Extract every line of the material that holds the string "item".

(Task input begins)

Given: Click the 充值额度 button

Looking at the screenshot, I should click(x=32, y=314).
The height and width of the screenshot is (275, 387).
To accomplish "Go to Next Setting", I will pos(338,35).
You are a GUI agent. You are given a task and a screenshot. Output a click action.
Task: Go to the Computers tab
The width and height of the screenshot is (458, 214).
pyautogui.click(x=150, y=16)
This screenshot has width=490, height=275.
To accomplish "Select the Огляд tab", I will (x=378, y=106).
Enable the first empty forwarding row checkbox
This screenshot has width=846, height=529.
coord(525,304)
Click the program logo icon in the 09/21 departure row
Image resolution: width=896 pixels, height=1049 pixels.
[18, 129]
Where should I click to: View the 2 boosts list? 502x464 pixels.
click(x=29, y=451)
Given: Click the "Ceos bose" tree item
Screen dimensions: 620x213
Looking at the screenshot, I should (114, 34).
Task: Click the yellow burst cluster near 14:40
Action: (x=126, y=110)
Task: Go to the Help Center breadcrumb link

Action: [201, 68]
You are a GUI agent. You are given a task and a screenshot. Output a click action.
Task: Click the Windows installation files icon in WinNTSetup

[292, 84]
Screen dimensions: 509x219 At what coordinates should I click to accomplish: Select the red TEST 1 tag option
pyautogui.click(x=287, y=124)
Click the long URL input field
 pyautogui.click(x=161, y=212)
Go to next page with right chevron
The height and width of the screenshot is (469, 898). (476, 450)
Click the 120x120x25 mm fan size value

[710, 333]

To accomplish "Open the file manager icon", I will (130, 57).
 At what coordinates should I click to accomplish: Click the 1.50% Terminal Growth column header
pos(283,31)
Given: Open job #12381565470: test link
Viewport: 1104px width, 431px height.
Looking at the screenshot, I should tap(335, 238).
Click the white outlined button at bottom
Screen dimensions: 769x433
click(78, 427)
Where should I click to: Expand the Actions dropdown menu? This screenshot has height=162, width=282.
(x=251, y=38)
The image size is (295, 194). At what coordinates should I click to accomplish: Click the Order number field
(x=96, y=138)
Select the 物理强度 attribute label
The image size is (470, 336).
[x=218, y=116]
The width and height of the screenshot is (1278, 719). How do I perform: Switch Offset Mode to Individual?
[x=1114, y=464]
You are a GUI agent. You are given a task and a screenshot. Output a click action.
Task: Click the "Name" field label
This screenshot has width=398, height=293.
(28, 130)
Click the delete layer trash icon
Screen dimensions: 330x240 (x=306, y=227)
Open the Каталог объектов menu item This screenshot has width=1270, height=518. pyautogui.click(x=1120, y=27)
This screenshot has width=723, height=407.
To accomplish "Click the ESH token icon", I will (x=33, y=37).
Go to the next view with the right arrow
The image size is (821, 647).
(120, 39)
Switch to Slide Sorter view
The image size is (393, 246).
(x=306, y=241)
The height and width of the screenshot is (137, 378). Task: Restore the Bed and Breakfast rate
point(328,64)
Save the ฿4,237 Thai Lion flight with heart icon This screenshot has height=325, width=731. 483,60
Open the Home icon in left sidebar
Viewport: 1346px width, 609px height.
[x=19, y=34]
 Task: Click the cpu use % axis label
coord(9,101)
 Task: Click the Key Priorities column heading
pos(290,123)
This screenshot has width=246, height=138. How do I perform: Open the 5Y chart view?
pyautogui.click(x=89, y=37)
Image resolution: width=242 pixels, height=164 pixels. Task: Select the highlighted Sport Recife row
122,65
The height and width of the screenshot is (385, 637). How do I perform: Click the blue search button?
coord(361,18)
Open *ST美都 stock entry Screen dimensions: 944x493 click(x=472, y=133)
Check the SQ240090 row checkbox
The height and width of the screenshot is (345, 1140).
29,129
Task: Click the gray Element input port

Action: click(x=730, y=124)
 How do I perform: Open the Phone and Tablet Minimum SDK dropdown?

(Task input ends)

▶ _Output_:
Given: Click the "Ceos bose" tree item
Open the Каталог объектов menu item This screenshot has width=1270, height=518. pyautogui.click(x=1120, y=27)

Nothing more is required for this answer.